Culture

Be About It: How a City Stands Together for #BLM & the Cry to Defund the Police

Photo by Geoff Cordner. Art by Stephany Torres for Remezcla.

Be About It is a column in which we look at issues affecting our communities and dig into the necessary work Latinos are heralding or participating in for a better “America.” We encourage you to not just read about it, but also be about it. 

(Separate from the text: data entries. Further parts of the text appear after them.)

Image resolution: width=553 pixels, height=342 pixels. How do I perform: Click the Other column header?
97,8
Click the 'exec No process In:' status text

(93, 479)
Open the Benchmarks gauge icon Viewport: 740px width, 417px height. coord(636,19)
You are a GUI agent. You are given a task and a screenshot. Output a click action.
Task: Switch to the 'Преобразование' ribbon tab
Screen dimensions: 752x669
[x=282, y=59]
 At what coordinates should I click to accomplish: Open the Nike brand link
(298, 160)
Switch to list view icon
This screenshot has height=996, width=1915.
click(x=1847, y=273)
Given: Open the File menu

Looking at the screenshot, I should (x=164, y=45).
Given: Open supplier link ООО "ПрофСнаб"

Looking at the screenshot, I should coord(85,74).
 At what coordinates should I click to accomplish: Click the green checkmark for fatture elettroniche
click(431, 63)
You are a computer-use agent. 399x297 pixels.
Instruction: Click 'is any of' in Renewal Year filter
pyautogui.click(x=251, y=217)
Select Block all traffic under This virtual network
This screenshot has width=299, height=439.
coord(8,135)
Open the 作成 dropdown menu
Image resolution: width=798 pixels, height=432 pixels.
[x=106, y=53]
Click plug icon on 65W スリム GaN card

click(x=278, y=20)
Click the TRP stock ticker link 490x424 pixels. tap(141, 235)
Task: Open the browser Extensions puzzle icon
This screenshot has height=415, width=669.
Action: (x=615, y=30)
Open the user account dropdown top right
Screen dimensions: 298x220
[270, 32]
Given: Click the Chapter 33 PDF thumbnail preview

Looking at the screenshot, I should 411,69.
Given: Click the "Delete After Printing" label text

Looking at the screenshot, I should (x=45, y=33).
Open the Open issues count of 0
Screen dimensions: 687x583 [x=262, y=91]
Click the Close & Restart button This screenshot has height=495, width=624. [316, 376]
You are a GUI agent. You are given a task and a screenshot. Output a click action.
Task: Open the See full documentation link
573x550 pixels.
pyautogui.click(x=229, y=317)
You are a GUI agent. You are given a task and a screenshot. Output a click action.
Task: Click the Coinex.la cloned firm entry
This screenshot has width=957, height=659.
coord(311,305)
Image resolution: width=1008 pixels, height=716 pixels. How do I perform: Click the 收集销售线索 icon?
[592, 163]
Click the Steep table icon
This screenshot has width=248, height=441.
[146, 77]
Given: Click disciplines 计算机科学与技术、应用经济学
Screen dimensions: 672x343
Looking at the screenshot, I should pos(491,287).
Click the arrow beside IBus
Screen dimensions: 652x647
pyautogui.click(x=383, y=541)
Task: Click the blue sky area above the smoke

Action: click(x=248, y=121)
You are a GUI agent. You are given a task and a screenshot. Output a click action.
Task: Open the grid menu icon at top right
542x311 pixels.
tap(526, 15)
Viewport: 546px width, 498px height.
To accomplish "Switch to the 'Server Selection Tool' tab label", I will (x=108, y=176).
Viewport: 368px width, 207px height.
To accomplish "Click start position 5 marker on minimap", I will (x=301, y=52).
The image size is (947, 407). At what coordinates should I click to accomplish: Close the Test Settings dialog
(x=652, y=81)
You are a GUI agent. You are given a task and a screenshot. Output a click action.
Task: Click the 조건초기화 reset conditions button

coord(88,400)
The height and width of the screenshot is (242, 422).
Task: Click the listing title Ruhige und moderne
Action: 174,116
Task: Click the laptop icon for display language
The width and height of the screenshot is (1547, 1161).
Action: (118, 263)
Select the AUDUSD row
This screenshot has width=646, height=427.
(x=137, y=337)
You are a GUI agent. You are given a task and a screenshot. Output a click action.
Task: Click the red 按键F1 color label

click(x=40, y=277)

On the morning of March 25, a cohort of Black Lives Matter activists assembled on the front porch of Los Angeles County District Attorney Jackie Lacey’s home. Frustration drove them there. For a year, the DA had been giving them the runaround. Activists wanted her to explain her unwillingness to prosecute killer cops. She had given them her word that she’d meet with them.

The DA broke her promise.

When her husband, Donald Lacey, opened their front door that day, he emerged with a handgun, aiming it at the chest of scholar-activist Professor Melina Abdullah. With his finger on the trigger, he announced, “I will shoot you.” Before retreating back into his home, Lacey announced that he was going to summon the very force that BLM was there to hold accountable.

“We’re calling the police right now!” he threatened.

The tense interaction that unfolded on the DA’s doorstep that day is emblematic of the cycle protesters are fed up with. When civilians have attempted to hold law enforcement agencies accountable for their unchecked violence, law enforcement has responded with (you guessed it) more violence. This pattern has stoked rage, terror, grief and impatience. The recent spectacle of lynchings, including the televised killings of George Floyd and Ahmaud Arbery, has catalyzed resistance in towns and cities from coast-to-coast.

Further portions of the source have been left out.